As the original executive director of the New Mexico Brewers Guild, he actually helped drive the conversation and foster the industry’s growth.
And now he’s hoping to help cast the spotlight on the state’s wine makers. Goblet — who used to refer to himself as the state’s “beer ambassador” — was recently chosen to lead the New Mexico Wine and Grape Growers Association. His tenure as the organization’s executive director began this month.
“We talk a lot about New Mexico’s craft beer industry and it’s really taken center stage for the last couple of years. What I want to do is bring some of that attention back to the wine makers, the grape growers,” he said.
There are 45 wineries across the state, including three cideries, Goblet said. While they have not cropped up with the frequency of their beer-making peers, the industry has a centuries-old tradition in New Mexico. As executive director of the association, Goblet said his goal is to “reintroduce” the public to the state’s wine.
The organization already hosts a series of high-profile events — its Memorial Day weekend festivals in Albuquerque and Las Cruces are expected to draw a total of 20,000 people — but Goblet said he may try some new events and also work with individual wineries on strategies for attracting visitors to their properties, which he said tend to be “amazing settings” in more rural parts of the state.
“I’m really excited about the concept of agritourism, harvest parties, labeling parties — really getting people to these vineyards to interact with the soil and the grapes themselves,” he said.
Goblet, who guided the Brewers Guild for four years before the board replaced him with John Gonzigian in February, said he will also work on marketing and advertising the industry. The U.S. Department of Agriculture recently awarded the association a $125,000 grant that Goblet said will go toward marketing efforts.
Like he did for brewers, Goblet will also lobby at the Legislature. He already has some priorities for the 2017 session, including a plan for some way-finding signs on highways that would help travelers find wineries.

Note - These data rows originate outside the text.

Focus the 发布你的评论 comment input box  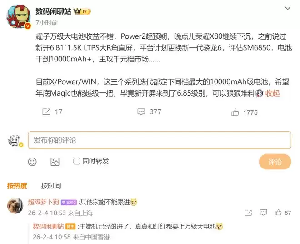(160, 140)
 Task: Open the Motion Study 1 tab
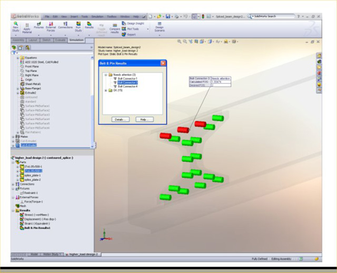click(x=53, y=254)
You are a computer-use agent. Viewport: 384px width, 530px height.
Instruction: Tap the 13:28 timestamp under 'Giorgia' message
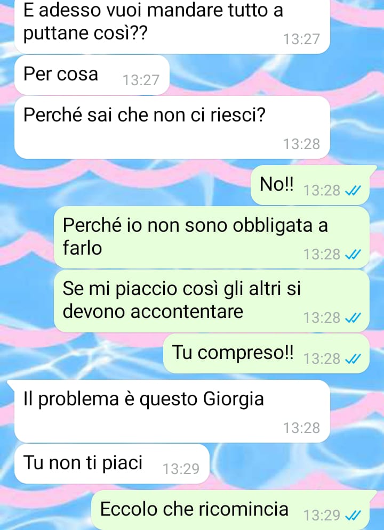pyautogui.click(x=301, y=428)
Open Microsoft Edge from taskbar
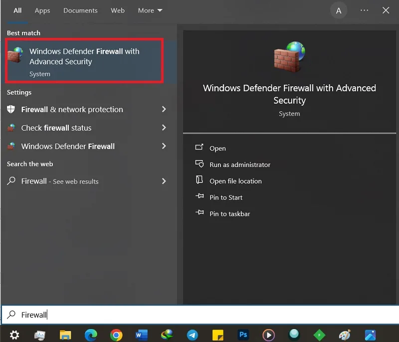This screenshot has width=399, height=342. pyautogui.click(x=91, y=335)
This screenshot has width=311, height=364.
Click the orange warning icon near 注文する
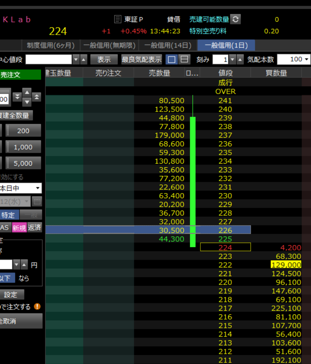pyautogui.click(x=37, y=307)
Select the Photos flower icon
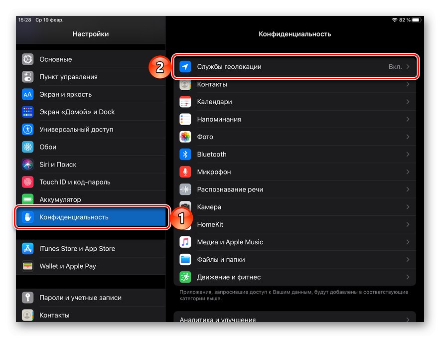The height and width of the screenshot is (338, 440). [x=185, y=137]
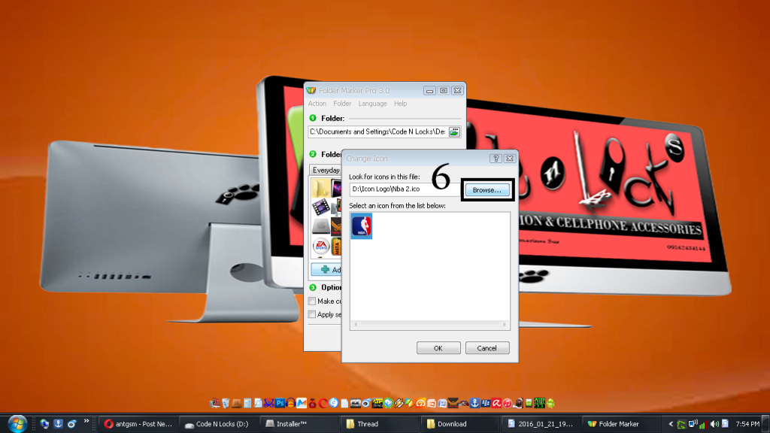Open Photoshop from the desktop dock

pyautogui.click(x=280, y=403)
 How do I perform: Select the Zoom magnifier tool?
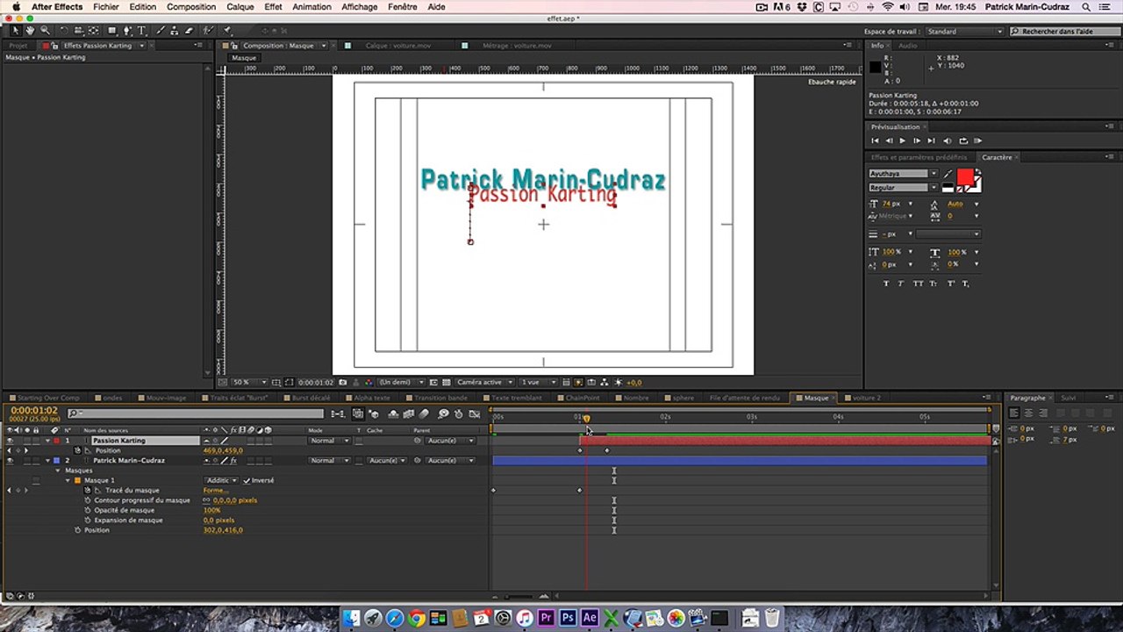[x=45, y=31]
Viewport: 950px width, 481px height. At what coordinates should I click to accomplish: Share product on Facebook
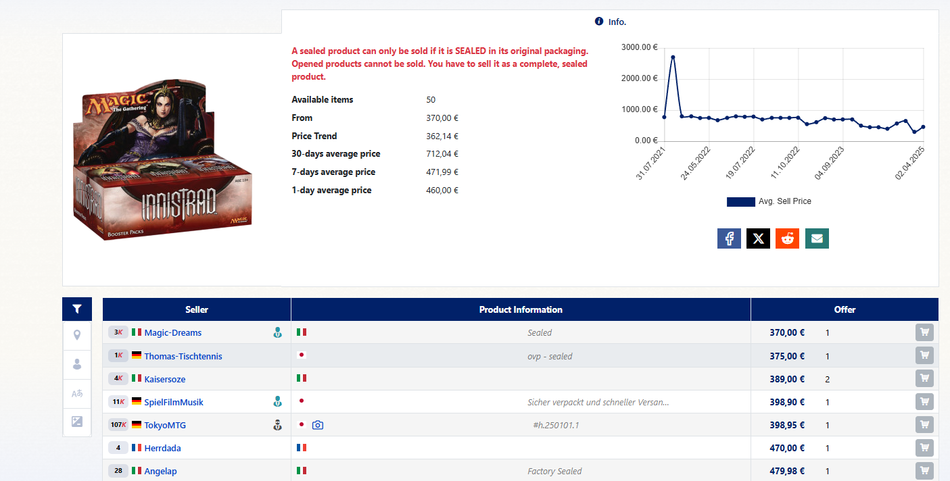coord(729,238)
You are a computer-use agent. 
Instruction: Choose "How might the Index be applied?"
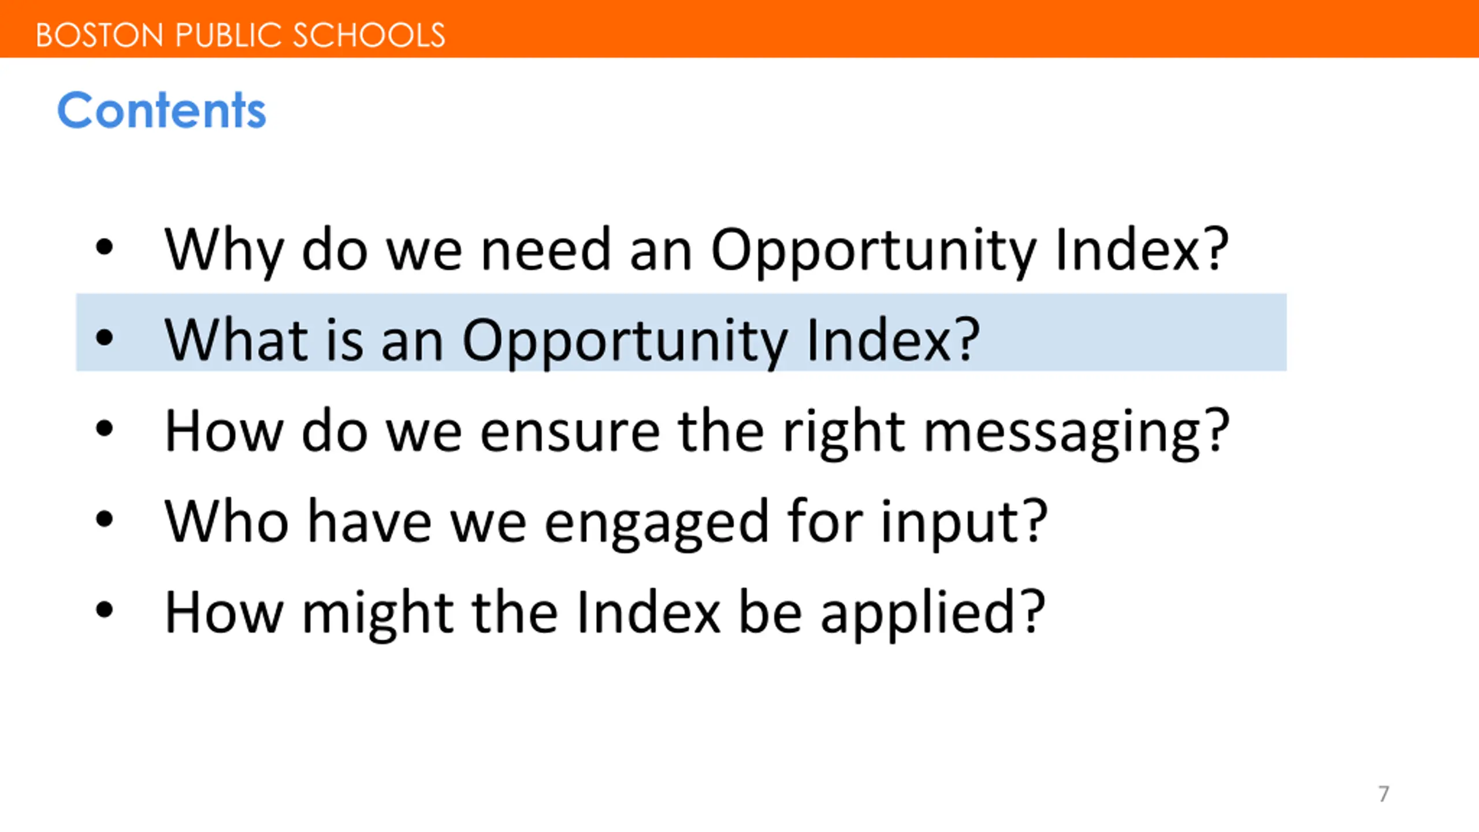pyautogui.click(x=604, y=612)
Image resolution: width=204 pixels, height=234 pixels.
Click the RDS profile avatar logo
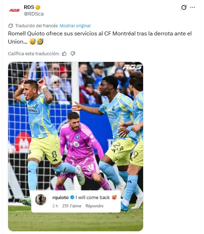(x=15, y=10)
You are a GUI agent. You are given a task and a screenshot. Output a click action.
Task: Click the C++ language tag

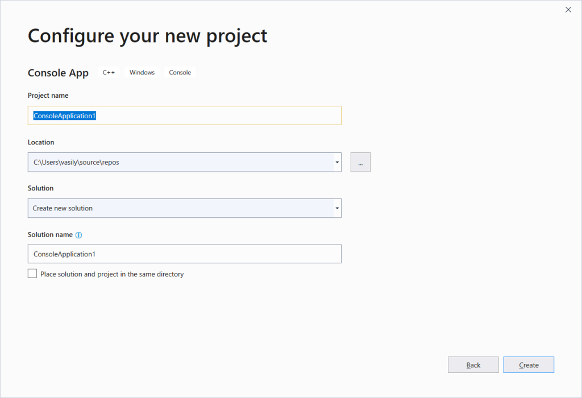(x=109, y=73)
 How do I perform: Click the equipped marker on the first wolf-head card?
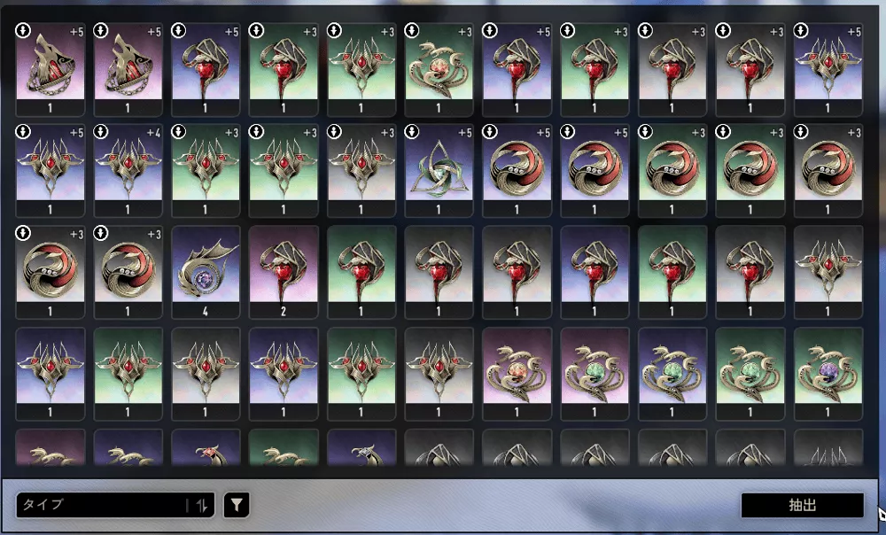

“This is the ideal job for me. I’m really excited about it,” Goblet said. “When I heard about it, I thought ‘This is something that I know and I’m passionate about it.’
“I know a lot of the people who regulate the industry and promote the industry. I get to take a lot of my skill sets and just apply them to a new sector, and that’s the most exciting part.”
Sam Aragon of Las Nueve Niñas Winery, the association’s board president, said Goblet’s experience on regulatory matters made him a natural fit for the job, as does his energy and enthusiasm. The state produces some great wine, Aragon said, and Goblet can help spread the word.
“I told him ‘Let’s play.’ That’s what I want to do. He’s got the support of the board, and we’re very excited to see what kind of stuff we’re going to create,” Aragon said.